How is intra-abdominal compartment pressure calculated?
Gross
- Hold up urinary catheter at level of bladder in supine position and measure urinary column height.
Formal
- Prime manometry line
- Empty bladder; instill with 25ml of normal saline
- Ensure manometer is level with bladder in supine position
- Turn 3-way tap to be open to bladder and manometer
- Read pressure from manometer or pressure transducer.
Describe the classification of inguinal hernias.

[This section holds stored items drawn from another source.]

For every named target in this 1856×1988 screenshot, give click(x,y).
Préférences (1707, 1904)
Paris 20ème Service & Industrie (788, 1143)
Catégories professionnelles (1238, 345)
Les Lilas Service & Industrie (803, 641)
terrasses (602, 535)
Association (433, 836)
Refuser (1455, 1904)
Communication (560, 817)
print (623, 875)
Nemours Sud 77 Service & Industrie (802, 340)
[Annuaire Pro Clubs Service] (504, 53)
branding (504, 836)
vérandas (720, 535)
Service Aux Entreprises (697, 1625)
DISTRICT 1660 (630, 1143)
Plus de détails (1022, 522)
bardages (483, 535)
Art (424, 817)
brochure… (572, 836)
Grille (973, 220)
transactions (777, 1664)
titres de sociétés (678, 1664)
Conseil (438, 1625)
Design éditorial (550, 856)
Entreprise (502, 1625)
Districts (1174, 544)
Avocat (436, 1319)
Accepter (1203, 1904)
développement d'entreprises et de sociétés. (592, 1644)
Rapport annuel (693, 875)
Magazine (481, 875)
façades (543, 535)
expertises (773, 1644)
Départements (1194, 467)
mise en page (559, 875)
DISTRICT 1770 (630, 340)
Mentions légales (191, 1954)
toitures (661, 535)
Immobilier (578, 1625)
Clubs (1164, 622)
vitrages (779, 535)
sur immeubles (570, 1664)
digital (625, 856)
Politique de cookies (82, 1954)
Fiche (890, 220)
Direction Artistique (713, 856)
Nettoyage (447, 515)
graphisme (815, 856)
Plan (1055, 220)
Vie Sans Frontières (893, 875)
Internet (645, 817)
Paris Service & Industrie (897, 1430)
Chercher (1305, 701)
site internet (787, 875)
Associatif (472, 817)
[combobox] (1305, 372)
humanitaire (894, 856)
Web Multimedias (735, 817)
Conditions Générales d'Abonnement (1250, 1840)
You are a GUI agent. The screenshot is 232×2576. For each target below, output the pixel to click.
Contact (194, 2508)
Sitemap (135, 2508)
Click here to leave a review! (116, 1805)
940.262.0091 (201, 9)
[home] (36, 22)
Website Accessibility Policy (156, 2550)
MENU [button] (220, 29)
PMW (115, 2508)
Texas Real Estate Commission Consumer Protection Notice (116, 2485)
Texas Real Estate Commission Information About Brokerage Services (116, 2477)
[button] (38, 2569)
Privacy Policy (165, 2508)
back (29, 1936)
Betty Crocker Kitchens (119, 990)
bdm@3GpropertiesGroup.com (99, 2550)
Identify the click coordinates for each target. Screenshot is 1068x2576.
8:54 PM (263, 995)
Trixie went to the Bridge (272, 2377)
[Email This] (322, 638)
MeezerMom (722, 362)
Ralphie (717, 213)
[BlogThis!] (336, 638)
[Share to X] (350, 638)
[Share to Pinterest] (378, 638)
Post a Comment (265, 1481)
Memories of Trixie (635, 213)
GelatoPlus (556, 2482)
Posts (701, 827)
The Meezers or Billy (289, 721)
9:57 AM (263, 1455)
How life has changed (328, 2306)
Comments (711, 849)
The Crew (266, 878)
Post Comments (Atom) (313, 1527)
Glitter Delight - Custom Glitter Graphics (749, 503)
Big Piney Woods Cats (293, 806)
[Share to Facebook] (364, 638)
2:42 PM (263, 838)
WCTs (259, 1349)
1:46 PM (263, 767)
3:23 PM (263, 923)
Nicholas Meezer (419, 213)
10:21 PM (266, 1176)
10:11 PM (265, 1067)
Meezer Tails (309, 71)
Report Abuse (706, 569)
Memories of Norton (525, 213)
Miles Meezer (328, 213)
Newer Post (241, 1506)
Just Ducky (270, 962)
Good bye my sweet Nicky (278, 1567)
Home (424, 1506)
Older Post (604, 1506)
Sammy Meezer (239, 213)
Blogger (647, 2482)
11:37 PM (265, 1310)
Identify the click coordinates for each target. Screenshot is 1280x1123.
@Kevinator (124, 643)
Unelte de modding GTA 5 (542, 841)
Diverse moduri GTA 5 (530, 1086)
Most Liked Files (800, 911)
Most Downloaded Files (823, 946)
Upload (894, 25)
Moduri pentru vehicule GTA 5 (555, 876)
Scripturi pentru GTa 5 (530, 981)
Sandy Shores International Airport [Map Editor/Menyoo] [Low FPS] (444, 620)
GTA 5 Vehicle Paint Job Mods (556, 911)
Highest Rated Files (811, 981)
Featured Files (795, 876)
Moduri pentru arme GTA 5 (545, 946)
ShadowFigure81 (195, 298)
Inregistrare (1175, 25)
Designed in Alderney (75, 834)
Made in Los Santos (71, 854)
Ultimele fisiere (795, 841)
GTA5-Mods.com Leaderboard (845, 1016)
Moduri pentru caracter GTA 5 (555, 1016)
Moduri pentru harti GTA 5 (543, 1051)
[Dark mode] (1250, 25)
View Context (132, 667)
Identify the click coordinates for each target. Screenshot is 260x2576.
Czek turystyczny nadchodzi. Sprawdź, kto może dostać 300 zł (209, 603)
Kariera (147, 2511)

The Nyhus Classification (1991)
Based on the integrity of the posterior wall and deep ring.
Type I
- Indirect hernia without dilatation of deep ring
Type II
- Indirect hernia with dilatation of deep ring
Type III
- Type IIIa
- Direct hernia (posterior wall defect)
- Type IIIb
- Indirect hernia with posterior wall defect
- Type IIIc
- Femoral Hernia
Type IV
- Recurrent hernia
How are parastomal hernias classified?
Historically, the Devlin classification:
Type I - Interstitial hernia
Type II - Subcutaneous hernia
Type III - Intrastomal hernia
Type IV - Peristomal hernia
More recently, the European Hernia Society Classification:
Type I - PH ≤5 cm without cIH.
Type II- PH ≤5 cm with cIH.
Type III - PH >5 cm without cIH.
Type IV - PH >5 cm with cIH.
- P: primary PH.*
- R: recurrence after previous PH treatment.*
Eponymous name for Meckel’s found in a femoral or inguinl hernia sac?
Littre’s hernia.
Described in 1700 by Alexis Littre; french surgeon and anatomist.